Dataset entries
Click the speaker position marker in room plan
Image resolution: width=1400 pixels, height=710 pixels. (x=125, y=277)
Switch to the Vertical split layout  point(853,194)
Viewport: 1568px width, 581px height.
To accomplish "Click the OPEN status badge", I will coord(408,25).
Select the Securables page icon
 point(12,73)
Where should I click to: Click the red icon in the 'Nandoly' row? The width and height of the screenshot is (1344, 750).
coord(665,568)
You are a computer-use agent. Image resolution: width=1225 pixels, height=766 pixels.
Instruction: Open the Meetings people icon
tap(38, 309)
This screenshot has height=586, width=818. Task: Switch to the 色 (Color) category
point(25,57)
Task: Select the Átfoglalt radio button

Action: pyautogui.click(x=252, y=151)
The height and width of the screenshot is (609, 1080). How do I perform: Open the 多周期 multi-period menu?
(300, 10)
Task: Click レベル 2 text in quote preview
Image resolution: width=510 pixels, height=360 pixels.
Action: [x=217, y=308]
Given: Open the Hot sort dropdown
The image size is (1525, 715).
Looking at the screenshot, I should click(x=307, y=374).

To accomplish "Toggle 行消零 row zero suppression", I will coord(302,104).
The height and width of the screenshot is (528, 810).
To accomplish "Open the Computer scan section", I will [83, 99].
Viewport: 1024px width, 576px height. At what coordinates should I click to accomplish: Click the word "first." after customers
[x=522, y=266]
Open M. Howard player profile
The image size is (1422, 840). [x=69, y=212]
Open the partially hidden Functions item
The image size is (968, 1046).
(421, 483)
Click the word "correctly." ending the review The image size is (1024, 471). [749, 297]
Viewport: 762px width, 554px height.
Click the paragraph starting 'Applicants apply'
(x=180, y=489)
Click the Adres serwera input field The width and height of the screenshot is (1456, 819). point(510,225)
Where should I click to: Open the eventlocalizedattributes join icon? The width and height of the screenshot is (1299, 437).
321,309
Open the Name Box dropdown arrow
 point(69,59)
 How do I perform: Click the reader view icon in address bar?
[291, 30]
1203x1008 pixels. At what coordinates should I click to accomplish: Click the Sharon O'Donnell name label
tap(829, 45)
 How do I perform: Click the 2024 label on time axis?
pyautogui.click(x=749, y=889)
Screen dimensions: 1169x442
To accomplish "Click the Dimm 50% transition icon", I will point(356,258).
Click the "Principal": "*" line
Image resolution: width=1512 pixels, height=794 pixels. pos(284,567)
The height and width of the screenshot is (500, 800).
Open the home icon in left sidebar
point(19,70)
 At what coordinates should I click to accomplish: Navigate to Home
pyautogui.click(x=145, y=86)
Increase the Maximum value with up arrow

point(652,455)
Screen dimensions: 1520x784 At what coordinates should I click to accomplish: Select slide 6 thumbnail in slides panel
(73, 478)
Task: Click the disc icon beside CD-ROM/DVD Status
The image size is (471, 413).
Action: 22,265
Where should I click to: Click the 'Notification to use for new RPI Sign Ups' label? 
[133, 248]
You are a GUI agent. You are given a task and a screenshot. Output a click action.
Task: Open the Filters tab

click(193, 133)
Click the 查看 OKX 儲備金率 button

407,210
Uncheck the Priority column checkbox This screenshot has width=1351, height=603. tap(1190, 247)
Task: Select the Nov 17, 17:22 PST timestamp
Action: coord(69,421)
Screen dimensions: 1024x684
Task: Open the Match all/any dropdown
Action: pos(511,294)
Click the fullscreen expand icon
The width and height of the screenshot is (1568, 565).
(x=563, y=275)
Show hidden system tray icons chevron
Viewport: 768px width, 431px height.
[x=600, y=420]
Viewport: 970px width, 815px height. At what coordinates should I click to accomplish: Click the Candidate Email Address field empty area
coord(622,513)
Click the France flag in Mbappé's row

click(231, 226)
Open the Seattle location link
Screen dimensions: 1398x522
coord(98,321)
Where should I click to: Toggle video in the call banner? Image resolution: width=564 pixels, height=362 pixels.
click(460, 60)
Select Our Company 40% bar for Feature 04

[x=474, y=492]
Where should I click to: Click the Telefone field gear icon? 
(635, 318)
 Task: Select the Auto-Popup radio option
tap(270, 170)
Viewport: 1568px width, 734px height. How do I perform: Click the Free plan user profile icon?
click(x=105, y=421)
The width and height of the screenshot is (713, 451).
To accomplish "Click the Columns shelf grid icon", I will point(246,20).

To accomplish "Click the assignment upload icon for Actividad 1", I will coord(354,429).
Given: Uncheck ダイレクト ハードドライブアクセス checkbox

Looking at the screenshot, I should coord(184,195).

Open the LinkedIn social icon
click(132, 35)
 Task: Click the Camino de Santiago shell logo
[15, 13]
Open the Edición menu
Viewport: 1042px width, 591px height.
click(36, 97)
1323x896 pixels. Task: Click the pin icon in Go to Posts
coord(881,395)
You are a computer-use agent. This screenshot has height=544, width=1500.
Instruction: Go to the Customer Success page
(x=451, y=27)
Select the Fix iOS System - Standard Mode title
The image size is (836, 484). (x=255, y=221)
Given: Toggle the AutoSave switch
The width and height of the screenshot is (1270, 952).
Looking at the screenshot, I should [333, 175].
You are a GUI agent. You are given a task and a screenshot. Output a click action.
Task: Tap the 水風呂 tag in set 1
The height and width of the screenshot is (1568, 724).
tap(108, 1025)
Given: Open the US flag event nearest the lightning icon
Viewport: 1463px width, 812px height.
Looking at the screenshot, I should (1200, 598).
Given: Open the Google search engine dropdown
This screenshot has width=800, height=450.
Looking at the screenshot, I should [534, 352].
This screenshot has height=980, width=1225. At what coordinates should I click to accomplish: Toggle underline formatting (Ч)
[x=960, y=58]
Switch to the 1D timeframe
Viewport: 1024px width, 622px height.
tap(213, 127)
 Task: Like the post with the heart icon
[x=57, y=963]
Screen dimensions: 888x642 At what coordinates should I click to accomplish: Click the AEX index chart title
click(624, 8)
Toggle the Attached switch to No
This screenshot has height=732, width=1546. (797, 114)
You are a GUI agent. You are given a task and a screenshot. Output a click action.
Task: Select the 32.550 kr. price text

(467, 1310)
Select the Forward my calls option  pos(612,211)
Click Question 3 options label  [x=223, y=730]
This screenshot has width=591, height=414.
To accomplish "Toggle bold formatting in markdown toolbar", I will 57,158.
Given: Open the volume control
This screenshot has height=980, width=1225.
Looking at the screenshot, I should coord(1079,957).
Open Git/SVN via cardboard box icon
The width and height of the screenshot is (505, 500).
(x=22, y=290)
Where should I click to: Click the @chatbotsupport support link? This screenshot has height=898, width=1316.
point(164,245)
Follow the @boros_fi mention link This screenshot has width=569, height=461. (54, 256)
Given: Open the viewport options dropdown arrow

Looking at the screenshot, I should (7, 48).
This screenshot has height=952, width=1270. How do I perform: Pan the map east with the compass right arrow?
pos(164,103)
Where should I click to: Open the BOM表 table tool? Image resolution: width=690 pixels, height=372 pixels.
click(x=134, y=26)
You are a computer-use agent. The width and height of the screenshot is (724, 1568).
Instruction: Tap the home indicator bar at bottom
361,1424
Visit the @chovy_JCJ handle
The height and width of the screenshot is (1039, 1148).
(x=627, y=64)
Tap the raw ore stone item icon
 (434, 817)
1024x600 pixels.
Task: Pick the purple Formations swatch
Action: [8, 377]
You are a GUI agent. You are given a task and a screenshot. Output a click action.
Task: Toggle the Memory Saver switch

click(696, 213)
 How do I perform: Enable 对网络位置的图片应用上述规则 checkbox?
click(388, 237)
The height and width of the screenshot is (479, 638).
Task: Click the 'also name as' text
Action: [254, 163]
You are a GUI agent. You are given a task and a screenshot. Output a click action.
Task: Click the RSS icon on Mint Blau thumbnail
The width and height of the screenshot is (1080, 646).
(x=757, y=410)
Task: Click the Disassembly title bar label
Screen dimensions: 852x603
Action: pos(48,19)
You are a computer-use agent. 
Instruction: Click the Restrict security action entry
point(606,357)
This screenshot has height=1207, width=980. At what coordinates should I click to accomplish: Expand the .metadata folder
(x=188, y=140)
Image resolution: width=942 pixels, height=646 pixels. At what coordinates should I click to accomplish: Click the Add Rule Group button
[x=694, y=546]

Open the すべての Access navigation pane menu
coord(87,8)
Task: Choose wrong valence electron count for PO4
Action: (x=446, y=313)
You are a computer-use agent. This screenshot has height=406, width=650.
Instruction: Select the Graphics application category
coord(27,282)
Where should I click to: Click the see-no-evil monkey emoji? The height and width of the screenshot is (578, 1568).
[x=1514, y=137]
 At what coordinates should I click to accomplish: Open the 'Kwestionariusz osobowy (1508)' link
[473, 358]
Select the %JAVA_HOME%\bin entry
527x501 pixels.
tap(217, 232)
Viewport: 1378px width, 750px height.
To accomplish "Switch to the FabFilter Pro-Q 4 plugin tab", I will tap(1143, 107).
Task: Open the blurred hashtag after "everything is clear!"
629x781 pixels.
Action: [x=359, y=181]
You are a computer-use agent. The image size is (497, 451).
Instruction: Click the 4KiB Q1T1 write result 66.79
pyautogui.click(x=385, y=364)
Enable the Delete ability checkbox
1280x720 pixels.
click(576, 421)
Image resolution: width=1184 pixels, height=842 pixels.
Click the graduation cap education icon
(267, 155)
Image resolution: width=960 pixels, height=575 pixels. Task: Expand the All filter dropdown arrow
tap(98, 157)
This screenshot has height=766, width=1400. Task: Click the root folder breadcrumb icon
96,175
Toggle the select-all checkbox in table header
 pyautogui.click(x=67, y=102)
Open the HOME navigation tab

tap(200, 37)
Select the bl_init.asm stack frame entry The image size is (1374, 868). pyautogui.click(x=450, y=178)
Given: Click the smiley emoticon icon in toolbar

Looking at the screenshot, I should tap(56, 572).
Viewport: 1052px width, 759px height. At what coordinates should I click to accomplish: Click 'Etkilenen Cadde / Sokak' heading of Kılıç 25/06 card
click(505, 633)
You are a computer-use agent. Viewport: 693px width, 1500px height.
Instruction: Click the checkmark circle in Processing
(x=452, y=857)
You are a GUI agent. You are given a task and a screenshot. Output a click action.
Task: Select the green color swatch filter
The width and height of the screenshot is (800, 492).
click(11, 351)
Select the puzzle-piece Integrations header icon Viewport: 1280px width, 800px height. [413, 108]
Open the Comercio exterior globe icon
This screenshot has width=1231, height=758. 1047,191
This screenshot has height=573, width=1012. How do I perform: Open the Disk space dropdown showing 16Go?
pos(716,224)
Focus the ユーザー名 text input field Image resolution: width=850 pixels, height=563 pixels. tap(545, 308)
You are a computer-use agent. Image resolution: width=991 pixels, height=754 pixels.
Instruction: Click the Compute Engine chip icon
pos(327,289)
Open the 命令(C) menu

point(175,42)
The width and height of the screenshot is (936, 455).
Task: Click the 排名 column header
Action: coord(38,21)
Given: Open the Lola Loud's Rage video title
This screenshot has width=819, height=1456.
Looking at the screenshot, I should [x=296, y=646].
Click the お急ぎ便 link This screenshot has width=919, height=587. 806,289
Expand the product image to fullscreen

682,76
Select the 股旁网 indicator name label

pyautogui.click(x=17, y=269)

**WHAT YOU WILL DO:** Give back, word for word, only the lines above from the line holding "Viewport: 1568px width, 581px height." to the line holding "Given: Open the Hot sort dropdown", both included.

**FINAL ANSWER:**
Viewport: 1568px width, 581px height.
To accomplish "Click the OPEN status badge", I will coord(408,25).
Select the Securables page icon
 point(12,73)
Where should I click to: Click the red icon in the 'Nandoly' row? The width and height of the screenshot is (1344, 750).
coord(665,568)
You are a computer-use agent. Image resolution: width=1225 pixels, height=766 pixels.
Instruction: Open the Meetings people icon
tap(38, 309)
This screenshot has height=586, width=818. Task: Switch to the 色 (Color) category
point(25,57)
Task: Select the Átfoglalt radio button

Action: pyautogui.click(x=252, y=151)
The height and width of the screenshot is (609, 1080). How do I perform: Open the 多周期 multi-period menu?
(300, 10)
Task: Click レベル 2 text in quote preview
Image resolution: width=510 pixels, height=360 pixels.
Action: [x=217, y=308]
Given: Open the Hot sort dropdown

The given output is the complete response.